Absence and Trace: The Dematerialized Image in Contemporary Art Absence and Trace explores the evocative power of what is not visible – especially elements intentionally omitted by artists – to still have an impact on an individual’s experience with art. The exhibition focuses on works in various mediums created by five American artists within the past 50 years: Polly Apfelbaum (b. 1955), Josiah McElheny (b. 1966), Marsha Goldberg (b. 1957), Ed Ruscha (b. 1937), and Lynton Wells (b. 1940). They are accompanied by Eugène Atget’s (1857-1927) photographs of Paris, a city in transition. He documented the quickly vanishing architecture and decorative flourishes of Old Paris, replaced by a strange new landscape of the modern city, devoid of human activity. The disquieting emptiness of the streets, exemplified by his views of the Montmartre neighborhood and modern shop windows populated by mannequins, poeticizes the city by drawing attention to the people who are missing from the scene.

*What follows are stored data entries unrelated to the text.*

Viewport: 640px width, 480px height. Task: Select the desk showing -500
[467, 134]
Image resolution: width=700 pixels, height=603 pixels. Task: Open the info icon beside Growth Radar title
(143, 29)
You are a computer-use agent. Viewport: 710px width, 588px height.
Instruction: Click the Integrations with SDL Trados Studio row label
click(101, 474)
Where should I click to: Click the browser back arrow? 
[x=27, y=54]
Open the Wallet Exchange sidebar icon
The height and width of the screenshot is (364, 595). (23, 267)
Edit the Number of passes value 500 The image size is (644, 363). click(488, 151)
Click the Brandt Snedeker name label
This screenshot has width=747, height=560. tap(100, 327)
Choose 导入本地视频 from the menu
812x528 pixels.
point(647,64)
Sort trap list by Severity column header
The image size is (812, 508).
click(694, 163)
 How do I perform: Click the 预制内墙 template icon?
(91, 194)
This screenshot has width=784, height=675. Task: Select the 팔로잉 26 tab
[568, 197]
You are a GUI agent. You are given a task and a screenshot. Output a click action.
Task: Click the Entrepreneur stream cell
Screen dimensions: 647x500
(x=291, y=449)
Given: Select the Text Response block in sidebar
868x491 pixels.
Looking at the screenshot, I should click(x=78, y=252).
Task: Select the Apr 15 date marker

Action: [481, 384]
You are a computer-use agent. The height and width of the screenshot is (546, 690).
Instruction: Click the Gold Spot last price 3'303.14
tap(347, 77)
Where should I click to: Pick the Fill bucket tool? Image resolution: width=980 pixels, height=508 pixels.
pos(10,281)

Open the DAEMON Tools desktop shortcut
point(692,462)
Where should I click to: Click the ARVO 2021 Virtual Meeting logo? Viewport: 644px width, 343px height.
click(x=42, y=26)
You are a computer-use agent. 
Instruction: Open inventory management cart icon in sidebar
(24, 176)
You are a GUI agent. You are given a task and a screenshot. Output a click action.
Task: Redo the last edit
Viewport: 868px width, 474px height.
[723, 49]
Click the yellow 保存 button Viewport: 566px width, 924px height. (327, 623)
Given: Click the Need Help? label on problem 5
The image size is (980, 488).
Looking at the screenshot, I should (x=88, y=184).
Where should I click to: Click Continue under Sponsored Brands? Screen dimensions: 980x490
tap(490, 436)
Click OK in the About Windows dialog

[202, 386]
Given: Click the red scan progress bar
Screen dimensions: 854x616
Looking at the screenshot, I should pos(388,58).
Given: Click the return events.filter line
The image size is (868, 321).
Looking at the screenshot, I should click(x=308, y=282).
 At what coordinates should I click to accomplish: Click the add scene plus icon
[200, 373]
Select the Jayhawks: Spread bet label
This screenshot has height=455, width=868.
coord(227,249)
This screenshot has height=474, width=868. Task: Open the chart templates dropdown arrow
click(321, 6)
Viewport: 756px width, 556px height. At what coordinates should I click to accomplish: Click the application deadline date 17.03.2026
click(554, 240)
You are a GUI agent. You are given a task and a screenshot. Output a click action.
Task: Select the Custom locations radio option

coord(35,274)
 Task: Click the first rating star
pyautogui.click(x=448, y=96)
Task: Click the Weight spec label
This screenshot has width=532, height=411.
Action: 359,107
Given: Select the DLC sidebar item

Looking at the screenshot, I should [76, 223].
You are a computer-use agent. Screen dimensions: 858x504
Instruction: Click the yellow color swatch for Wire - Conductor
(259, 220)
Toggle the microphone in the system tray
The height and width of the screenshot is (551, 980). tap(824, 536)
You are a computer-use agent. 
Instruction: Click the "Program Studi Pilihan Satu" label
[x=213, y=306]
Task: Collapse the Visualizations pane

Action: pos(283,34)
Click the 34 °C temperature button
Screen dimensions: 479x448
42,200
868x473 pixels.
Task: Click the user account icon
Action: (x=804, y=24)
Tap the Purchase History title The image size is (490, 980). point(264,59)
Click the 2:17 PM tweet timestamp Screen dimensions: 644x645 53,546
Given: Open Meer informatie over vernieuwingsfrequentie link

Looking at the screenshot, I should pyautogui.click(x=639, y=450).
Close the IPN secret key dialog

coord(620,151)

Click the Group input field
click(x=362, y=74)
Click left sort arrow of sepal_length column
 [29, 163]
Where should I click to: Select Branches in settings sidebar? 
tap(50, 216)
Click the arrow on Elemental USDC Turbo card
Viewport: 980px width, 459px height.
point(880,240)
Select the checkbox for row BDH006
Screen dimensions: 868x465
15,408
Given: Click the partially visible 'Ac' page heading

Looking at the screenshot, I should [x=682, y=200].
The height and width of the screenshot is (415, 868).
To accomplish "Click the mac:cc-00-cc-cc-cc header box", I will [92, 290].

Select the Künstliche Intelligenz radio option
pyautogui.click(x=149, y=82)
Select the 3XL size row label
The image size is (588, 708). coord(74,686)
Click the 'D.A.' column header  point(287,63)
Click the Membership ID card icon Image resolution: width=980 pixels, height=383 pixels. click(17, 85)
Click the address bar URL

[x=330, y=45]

Some of the works in the exhibition employ strategies that playfully incorporate the process of their own production. Ed Ruscha, known for combining text and unconventional materials in witty ways, created the print series News, Mews, Pews, Brews, Stews & Dues during a trip to London in 1970. He selected a font and words associated with British culture, and created original dyes by extracting residue from such iconic local products as Branston Pickle, Heinz baked beans, and blackcurrant pie filling. But by adding such imports as Hershey’s syrup and Italian squid ink into his experimental pigments, Ruscha wryly suggests that globalization has caused even the most discrete national identities to fade. Josiah McElheny’s 1996 sculpture From Verzelini's Acts of Faith: The Last Supper According to Bonifacio Pitati and Beato Angelico consists of a display case with handblown glass bowls and chalices, suggesting precious artifacts. A label inside explains that the artist reproduced glassware created by Giacomo Verzelini, a 16th-century Venetian master glass blower. However, McElheny omits a number of important details from a story that spans continents and centuries, raising questions about the meaning of history, artifact, and originality.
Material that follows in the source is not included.